(Stated goal) Copy the data from its beginning through the line containing "coordinates (260, 335).", changing every "screenshot" to "screen capture" and leaving everything else the same.

=-=-=-=-=

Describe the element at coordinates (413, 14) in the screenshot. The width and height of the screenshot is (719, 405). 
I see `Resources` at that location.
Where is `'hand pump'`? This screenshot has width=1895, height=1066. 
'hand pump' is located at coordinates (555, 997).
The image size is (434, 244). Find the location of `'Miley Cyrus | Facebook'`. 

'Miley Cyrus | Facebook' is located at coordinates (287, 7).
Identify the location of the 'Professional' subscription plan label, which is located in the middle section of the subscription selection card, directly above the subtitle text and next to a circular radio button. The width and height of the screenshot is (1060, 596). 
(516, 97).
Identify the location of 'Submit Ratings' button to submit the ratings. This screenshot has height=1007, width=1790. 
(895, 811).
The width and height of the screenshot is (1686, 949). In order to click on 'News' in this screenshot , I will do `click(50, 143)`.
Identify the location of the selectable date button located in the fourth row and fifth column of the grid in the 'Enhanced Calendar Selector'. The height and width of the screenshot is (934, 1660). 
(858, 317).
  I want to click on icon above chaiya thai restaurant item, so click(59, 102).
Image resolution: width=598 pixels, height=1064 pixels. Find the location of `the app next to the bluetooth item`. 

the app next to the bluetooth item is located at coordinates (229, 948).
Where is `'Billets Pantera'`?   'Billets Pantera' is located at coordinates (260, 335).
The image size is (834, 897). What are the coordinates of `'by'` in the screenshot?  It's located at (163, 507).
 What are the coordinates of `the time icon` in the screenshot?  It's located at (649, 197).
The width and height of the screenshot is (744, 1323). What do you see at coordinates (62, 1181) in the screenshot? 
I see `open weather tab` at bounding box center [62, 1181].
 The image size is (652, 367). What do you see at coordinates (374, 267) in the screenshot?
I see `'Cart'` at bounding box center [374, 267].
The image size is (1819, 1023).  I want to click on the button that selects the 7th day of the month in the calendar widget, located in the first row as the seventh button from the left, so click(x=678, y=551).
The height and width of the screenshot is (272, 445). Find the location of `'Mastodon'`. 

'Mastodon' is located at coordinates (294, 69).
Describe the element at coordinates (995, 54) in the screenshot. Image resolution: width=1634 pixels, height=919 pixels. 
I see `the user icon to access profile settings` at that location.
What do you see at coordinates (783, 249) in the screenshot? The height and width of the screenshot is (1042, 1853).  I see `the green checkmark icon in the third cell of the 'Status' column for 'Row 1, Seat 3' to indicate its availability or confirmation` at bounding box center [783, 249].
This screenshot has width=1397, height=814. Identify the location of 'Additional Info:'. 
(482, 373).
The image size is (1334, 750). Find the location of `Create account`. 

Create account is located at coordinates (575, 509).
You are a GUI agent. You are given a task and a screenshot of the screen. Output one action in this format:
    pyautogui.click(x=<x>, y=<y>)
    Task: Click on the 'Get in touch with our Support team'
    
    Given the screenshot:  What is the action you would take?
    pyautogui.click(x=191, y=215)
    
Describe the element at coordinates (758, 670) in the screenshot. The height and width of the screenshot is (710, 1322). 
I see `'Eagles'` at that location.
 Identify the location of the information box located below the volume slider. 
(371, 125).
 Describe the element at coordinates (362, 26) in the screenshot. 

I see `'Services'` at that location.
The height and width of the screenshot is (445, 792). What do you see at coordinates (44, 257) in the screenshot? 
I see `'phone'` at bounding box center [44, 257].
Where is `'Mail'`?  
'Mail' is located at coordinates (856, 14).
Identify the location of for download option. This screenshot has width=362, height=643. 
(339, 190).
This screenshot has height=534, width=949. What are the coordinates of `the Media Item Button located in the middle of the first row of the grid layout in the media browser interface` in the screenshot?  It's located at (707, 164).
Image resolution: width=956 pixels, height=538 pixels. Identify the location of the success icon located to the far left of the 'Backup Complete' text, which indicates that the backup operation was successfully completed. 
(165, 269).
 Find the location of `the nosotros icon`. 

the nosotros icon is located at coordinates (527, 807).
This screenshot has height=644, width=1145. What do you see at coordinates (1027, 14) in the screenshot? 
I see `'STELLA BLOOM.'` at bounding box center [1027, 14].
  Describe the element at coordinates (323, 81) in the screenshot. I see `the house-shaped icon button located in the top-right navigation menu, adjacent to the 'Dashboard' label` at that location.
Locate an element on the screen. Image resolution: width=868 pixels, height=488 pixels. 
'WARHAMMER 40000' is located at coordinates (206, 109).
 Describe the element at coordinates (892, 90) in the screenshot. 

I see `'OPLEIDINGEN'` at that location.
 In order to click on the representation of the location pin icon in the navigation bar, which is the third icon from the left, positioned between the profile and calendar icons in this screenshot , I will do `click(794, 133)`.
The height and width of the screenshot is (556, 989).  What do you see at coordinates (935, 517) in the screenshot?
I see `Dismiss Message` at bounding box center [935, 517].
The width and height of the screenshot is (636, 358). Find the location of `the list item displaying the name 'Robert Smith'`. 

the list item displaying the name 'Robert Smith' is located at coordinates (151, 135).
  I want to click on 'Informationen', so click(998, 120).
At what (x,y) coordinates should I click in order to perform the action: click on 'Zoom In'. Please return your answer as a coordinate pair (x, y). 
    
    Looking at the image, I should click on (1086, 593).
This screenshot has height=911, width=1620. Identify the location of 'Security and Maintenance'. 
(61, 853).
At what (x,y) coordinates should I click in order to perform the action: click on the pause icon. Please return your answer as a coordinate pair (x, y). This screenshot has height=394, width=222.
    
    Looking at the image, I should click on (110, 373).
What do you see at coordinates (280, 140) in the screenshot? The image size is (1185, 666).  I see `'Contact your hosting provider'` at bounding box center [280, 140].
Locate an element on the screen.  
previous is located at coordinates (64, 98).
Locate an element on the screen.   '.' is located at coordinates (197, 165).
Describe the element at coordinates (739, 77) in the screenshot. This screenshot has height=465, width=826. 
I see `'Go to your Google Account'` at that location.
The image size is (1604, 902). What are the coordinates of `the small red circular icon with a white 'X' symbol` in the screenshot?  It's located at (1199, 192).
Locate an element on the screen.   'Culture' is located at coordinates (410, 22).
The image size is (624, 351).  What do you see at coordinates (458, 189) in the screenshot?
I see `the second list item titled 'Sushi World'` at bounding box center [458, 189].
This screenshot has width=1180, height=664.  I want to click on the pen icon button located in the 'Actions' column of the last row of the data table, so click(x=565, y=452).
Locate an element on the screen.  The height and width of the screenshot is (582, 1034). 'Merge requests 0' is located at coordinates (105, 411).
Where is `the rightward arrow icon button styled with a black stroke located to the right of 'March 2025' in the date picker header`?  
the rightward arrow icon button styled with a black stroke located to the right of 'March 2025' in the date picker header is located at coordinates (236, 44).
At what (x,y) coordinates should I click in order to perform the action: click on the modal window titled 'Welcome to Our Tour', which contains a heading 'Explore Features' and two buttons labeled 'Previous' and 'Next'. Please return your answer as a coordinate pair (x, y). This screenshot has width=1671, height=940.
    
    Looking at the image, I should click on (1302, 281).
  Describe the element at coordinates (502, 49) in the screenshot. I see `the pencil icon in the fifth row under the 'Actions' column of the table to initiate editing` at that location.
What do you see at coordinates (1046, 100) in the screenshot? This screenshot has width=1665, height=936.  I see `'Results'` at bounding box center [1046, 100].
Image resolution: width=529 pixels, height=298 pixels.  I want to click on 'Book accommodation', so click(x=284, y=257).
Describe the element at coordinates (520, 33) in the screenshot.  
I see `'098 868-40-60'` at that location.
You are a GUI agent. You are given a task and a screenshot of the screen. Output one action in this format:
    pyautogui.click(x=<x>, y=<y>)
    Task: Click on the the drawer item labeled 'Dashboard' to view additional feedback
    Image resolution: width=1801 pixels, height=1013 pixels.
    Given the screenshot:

=-=-=-=-=

(Response below)
Describe the element at coordinates (413, 14) in the screen capture. The width and height of the screen capture is (719, 405). 
I see `Resources` at that location.
Where is `'hand pump'`? This screen capture has width=1895, height=1066. 
'hand pump' is located at coordinates (555, 997).
The image size is (434, 244). Find the location of `'Miley Cyrus | Facebook'`. 

'Miley Cyrus | Facebook' is located at coordinates (287, 7).
Identify the location of the 'Professional' subscription plan label, which is located in the middle section of the subscription selection card, directly above the subtitle text and next to a circular radio button. The width and height of the screen capture is (1060, 596). 
(516, 97).
Identify the location of 'Submit Ratings' button to submit the ratings. This screen capture has height=1007, width=1790. 
(895, 811).
The width and height of the screen capture is (1686, 949). In order to click on 'News' in this screen capture , I will do `click(50, 143)`.
Identify the location of the selectable date button located in the fourth row and fifth column of the grid in the 'Enhanced Calendar Selector'. The height and width of the screen capture is (934, 1660). 
(858, 317).
  I want to click on icon above chaiya thai restaurant item, so click(59, 102).
Image resolution: width=598 pixels, height=1064 pixels. Find the location of `the app next to the bluetooth item`. 

the app next to the bluetooth item is located at coordinates (229, 948).
Where is `'Billets Pantera'`?   'Billets Pantera' is located at coordinates (260, 335).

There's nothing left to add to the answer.